Term of Award

Fall 2006

Degree Name

Doctor of Education in Curriculum Studies (Ed.D.)

Document Type and Release Option

Dissertation (open access)

Copyright Statement / License for Reuse

Creative Commons License
This work is licensed under a Creative Commons Attribution 4.0 License.

Department

Department of Curriculum, Foundations, and Reading

Committee Chair

William M. Reynolds

Committee Member 1

Ming Fang He

Committee Member 2

Michael McKenna

Committee Member 3

Patrick Novotny

Committee Member 3 Email

pnovotny@georgiasouthern.edu

Abstract

The economic value of an education is thoroughly documented in the United States Census Bureau report, The big payoff: Educational attainment and synthetic estimates of work-life earnings (2002). The report clearly shows that earnings increase with educational level. Yet, students continue to leave school before graduating. In October of 1996, 11.1% of persons aged 16 to 24 years were dropouts. They wree not enrolled in a high school program and had not completed high school. Nearly a half million of them left high school between October 1995 and 1996 (U.S. Census Bureau, 1997). This inquiry examined the lives of three female high school dropouts in the rural South to search for common threads among their lives and educational experiences as students in the public schools. The three participants are Caucasian, and they range in age from 25 to 38 years old. Auto/biographical narrative inquiry provides the theoretical framework for this study. The methodology includes several semi-structured interviews with each participant to allow them to tell about their personal experiences in school and since leaving school.

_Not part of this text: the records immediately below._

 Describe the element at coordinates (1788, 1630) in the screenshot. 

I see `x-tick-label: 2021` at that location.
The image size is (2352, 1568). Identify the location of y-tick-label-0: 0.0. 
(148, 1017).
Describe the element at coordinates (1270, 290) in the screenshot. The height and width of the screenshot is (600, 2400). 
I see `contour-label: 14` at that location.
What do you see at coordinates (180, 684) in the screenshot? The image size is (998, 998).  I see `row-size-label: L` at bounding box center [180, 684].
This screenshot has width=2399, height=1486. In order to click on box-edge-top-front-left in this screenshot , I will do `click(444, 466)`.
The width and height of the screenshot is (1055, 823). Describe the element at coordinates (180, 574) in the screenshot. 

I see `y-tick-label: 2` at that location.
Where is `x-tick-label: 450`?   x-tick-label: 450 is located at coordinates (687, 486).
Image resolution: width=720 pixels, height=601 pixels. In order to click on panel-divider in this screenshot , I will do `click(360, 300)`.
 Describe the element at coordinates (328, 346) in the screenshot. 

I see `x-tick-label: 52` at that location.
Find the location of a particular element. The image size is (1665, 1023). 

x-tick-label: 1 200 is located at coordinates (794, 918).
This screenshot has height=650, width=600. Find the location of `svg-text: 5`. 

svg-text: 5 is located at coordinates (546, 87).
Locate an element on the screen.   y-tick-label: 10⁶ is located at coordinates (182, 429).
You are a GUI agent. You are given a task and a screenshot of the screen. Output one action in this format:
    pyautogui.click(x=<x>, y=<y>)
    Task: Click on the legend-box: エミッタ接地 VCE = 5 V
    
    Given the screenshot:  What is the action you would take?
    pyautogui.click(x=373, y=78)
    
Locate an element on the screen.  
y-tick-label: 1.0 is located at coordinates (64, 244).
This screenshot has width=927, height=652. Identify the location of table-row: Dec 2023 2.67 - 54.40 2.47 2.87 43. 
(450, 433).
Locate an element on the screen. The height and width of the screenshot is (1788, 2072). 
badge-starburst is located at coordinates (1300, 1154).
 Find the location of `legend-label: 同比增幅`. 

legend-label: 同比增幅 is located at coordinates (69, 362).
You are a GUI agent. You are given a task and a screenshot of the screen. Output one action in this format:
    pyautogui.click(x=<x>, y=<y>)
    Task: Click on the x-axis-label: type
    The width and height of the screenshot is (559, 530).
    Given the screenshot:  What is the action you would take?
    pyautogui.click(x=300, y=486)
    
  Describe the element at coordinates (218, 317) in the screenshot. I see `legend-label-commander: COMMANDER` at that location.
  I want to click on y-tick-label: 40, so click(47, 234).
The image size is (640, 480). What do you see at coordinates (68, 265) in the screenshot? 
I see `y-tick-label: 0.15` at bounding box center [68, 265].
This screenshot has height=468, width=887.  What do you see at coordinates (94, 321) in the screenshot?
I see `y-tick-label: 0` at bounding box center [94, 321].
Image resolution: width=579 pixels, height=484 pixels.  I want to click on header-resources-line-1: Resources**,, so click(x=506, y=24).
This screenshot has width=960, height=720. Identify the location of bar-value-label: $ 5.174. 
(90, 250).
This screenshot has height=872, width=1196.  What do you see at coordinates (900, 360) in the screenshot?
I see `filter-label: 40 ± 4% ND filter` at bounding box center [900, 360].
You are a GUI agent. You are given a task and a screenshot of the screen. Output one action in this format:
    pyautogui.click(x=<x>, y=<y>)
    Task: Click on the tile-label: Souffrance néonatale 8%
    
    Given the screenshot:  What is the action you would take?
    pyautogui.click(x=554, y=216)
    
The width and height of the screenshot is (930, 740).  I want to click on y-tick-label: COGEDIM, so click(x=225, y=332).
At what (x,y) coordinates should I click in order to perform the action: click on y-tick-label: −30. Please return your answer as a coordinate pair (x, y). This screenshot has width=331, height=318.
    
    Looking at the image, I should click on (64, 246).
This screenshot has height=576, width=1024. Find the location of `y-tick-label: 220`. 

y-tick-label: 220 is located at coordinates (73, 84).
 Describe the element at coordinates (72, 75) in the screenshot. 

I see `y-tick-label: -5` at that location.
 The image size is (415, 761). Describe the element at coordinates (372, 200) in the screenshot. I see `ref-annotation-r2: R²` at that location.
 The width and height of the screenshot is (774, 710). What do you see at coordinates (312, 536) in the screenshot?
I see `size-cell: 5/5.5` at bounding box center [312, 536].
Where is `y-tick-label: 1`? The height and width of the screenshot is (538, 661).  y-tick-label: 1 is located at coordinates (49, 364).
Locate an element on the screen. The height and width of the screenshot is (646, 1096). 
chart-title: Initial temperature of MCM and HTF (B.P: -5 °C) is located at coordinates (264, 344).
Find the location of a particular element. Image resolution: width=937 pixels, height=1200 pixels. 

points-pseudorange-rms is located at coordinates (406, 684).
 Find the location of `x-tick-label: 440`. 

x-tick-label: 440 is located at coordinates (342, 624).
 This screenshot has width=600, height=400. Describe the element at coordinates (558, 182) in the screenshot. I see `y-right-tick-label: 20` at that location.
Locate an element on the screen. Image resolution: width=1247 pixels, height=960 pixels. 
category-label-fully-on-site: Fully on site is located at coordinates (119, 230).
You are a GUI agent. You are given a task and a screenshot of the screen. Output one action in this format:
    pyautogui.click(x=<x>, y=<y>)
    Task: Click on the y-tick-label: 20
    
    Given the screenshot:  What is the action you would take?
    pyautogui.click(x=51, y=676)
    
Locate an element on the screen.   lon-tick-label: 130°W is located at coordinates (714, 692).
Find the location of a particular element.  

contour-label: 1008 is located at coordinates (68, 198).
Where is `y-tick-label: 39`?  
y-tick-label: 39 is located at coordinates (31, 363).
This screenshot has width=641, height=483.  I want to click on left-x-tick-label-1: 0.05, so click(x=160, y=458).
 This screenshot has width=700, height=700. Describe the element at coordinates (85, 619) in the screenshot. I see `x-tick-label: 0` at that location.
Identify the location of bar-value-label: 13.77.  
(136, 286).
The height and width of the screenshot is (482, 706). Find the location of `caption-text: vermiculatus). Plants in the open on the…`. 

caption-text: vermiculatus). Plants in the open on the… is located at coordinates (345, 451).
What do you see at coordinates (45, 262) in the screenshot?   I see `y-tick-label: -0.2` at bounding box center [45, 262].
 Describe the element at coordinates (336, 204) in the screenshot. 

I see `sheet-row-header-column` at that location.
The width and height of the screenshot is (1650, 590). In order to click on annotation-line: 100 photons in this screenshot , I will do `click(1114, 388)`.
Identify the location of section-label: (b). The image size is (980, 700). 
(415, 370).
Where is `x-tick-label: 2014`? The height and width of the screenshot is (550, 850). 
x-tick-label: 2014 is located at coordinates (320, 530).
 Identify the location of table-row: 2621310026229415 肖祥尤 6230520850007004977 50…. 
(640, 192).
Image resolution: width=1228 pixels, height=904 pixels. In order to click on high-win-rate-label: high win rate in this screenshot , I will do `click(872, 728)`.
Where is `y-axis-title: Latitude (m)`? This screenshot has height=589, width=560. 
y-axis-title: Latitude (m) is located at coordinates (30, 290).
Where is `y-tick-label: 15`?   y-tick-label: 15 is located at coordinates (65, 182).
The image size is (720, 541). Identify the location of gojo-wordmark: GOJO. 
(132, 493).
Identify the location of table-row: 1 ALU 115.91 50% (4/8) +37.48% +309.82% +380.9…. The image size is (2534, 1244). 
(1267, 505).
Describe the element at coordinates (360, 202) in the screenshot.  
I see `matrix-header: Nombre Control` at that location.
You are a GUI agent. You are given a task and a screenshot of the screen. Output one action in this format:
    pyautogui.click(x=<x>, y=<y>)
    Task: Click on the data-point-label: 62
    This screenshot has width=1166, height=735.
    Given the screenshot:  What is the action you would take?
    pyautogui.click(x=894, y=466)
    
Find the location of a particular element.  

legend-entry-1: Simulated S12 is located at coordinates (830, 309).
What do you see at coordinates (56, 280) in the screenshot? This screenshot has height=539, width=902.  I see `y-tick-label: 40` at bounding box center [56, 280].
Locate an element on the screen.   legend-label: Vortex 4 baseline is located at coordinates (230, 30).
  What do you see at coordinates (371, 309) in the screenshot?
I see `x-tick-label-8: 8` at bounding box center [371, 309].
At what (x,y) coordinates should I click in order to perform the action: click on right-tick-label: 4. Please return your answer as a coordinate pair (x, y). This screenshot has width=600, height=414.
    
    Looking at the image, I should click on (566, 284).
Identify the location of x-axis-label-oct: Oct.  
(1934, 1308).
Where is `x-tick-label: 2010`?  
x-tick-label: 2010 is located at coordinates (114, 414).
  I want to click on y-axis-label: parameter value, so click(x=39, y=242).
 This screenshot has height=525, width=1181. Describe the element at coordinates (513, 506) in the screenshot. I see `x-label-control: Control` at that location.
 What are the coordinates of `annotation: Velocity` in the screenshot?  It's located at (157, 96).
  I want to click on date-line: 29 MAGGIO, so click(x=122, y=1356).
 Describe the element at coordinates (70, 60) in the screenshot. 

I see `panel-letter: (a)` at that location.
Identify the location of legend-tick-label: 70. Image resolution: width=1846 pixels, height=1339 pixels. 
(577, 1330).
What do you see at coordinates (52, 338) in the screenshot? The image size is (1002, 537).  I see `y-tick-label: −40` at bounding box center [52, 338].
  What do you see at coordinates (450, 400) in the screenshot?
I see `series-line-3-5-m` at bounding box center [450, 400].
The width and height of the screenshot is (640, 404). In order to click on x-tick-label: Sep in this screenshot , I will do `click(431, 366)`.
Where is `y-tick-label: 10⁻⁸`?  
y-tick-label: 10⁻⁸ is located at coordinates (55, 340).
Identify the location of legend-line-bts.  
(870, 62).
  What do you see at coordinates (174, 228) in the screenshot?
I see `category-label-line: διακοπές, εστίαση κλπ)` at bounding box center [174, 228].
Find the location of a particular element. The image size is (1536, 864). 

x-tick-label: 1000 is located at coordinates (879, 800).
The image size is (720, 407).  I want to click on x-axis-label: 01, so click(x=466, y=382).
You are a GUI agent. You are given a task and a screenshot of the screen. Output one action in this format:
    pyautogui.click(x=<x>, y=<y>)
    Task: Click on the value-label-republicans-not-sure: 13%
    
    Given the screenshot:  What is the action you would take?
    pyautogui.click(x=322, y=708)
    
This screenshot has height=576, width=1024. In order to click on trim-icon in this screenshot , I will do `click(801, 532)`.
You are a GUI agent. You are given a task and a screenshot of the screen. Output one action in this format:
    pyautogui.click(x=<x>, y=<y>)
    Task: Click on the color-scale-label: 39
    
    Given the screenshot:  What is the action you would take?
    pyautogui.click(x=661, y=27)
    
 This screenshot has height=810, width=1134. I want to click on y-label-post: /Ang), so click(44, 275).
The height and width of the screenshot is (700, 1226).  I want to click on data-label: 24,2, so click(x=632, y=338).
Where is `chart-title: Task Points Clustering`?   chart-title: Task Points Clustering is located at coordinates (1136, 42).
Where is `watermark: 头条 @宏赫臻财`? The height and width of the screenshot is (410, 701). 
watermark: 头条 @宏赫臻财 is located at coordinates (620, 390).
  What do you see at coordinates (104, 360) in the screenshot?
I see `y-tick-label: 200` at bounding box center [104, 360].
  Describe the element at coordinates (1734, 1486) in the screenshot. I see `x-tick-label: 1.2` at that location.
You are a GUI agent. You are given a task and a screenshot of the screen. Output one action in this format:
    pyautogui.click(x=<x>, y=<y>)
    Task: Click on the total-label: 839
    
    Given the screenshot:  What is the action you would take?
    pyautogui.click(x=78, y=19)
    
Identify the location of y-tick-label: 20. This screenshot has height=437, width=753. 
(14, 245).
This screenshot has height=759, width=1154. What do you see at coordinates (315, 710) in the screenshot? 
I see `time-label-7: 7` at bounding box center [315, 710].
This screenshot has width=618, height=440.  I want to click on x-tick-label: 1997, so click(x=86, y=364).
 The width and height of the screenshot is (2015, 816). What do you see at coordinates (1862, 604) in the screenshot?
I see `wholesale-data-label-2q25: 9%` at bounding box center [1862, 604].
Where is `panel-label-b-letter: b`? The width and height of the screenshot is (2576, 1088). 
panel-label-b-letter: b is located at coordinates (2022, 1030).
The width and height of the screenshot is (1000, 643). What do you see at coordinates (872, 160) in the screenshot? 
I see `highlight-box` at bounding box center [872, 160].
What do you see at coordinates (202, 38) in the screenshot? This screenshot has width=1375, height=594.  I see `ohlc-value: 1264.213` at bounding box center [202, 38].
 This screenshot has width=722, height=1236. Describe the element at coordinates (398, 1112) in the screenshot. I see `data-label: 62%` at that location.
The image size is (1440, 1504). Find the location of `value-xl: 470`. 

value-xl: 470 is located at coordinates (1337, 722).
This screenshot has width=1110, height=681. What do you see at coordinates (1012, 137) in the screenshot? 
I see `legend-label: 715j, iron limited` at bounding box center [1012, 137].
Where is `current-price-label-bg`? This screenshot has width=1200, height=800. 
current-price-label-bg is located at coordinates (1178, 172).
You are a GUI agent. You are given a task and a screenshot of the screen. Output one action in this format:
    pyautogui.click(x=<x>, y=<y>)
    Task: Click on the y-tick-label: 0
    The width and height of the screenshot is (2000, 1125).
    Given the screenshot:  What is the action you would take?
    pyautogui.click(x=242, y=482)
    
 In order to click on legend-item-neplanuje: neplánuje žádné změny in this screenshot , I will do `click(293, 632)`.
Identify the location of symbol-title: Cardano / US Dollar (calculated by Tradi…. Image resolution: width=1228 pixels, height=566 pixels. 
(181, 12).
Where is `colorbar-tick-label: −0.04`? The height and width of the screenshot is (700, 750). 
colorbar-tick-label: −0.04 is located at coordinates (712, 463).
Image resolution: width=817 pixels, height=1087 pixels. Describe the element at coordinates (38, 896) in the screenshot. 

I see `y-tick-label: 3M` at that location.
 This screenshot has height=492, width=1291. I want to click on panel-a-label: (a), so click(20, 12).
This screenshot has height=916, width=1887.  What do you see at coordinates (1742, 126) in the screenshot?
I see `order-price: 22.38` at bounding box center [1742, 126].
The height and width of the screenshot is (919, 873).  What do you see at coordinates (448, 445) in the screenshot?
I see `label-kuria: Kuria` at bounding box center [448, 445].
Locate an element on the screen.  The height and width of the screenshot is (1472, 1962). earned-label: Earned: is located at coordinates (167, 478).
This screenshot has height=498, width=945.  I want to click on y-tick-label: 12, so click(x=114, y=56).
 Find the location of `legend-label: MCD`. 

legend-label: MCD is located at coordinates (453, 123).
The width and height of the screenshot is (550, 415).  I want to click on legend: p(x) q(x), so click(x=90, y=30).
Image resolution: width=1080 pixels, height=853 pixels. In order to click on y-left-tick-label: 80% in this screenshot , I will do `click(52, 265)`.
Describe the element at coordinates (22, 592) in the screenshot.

This study is significant because the findings support the research which shows that it is extremely difficult to pinpoint one reason that students drop out of high school. The data gathered from the three participants in this study reveal eight very strong findings: 1) non-normative school transitions during their adolescent years; 2) lack of involvement in the social life of the school; 3) emotions at school or how they felt at school; 4) lack of family involvement in school; 5) location of the high school; 6) demographics of the high school; 7) lack of teacher relationships; 8) lack of school personnel involvement with dropouts. A review of the literature found that current research is moving away developing a profile of the dropout by only considering the characteristics that predict dropout behavior. The research is moving toward including findings about school-level factors that contribute to or cause drop out dehavior.